Background/Objectives: Alzheimer's disease (AD) is characterized by accumulation of abnormal intracellular substances and autophagy-lysosomal pathway (ALP) dysfunction. While current diagnostic methods rely on cerebrospinal fluid biomarkers and neuroimaging, minimally invasive peripheral biomarkers are needed. Dermal fibroblasts could serve as accessible reporters of AD-related molecular changes. This exploratory pilot study investigated whether ALP-associated proteins in patient-derived fibroblasts could serve as potential peripheral biomarkers for AD diagnosis. Methods: We analyzed dermal fibroblasts from 9 AD patients (amyloid Positron emission tomography (PET)-positive) and 9 age-matched controls (amyloid PET-negative). Comprehensive immunoblot analysis assessed expression profiles of 16 AD- and ALP-associated proteins.

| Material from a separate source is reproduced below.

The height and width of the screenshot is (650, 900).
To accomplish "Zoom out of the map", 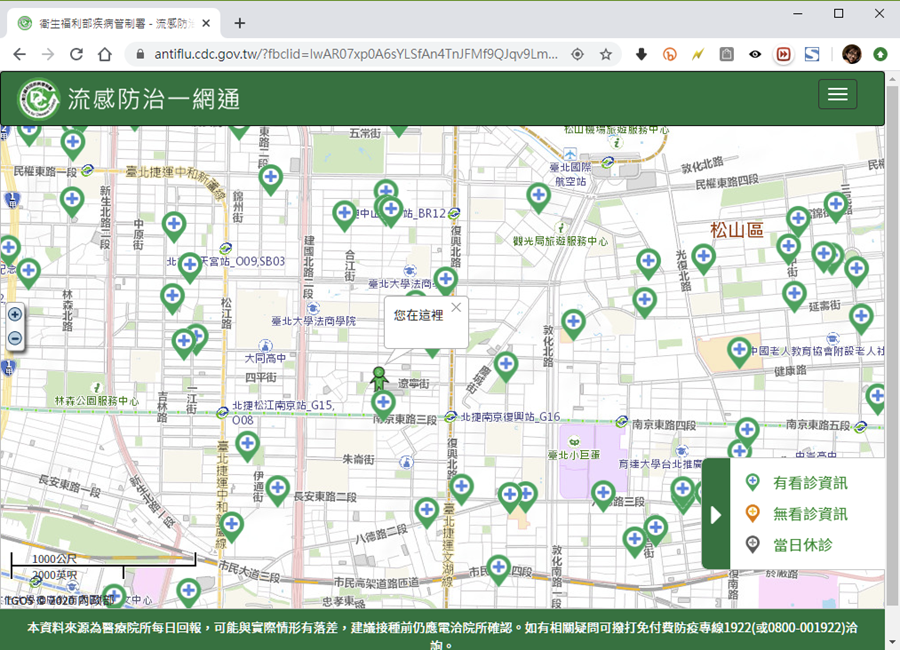I will point(15,338).
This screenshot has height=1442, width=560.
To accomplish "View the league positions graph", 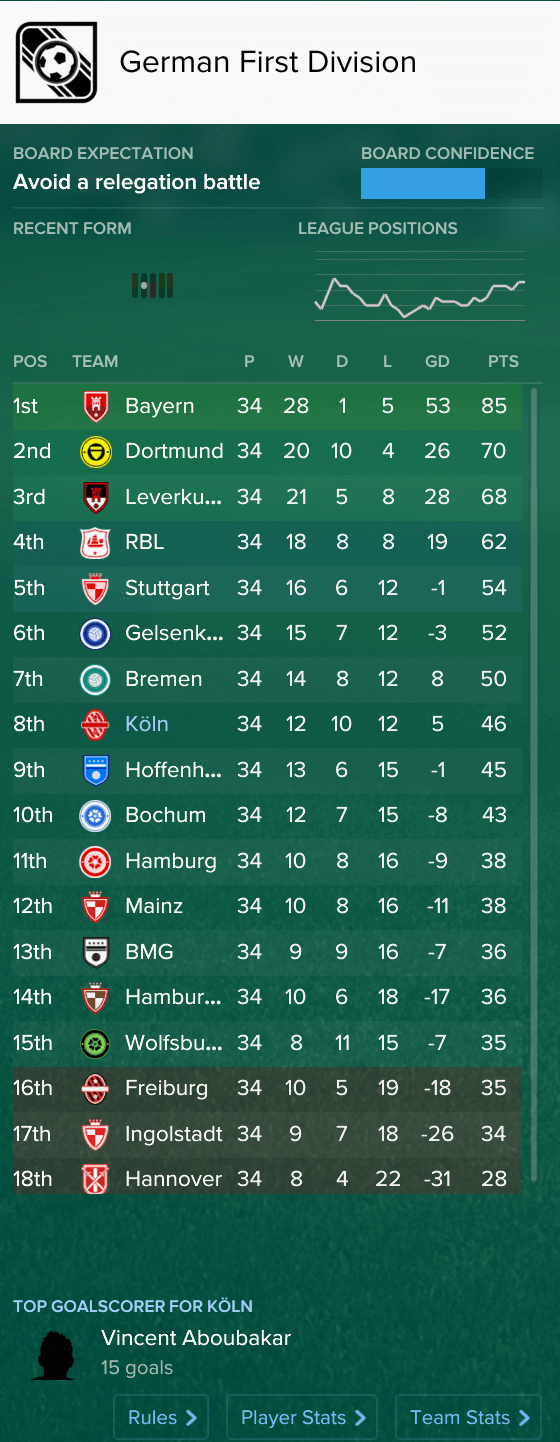I will (x=420, y=285).
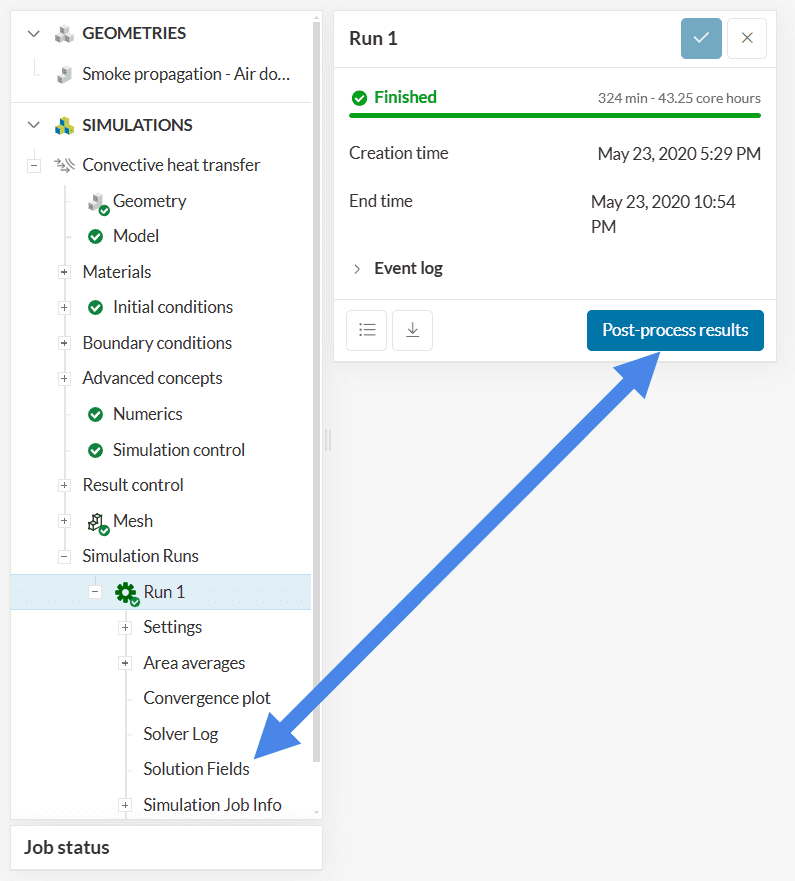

Autophagic flux and lysosomal function were evaluated using bafilomycin A1 treatment and LysoTracker staining. Diagnostic performance was assessed through receiver operating characteristic (ROC) curve analysis and multivariable logistic regression. Results: AD fibroblasts showed significantly reduced Beta-site APP cleaving enzyme 1 (BACE1) (p = 0.022) and elevated Tax1-binding protein 1 (TAX1BP1) (p = 0.035) expression. BCL2-associated athanogene proteins 2 (BAG2) and OPTN demonstrated consistent directional changes across patients. Preliminary ROC analysis showed promising performance for protein combinations, with BAG2 + OPTN achieving Area under the curve (AUC) = 0.963 (sensitivity 77.8%, specificity 88.9%). Integration with Apolipoprotein E4 (APOE4) status further enhanced diagnostic accuracy (APOE4 + BACE1: AUC = 0.914). Notably, baseline autophagic flux and lysosomal acidification were preserved, suggesting pathway-specific rather than systemic ALP dysfunction. Conclusions: This exploratory study provides preliminary evidence that dermal fibroblast-derived ALP proteins show disease-associated alterations in AD and may represent potential peripheral biomarkers. However, given the small sample size (n = 18) and lack of independent validation, these findings require confirmation in larger multi-center cohorts before clinical translation.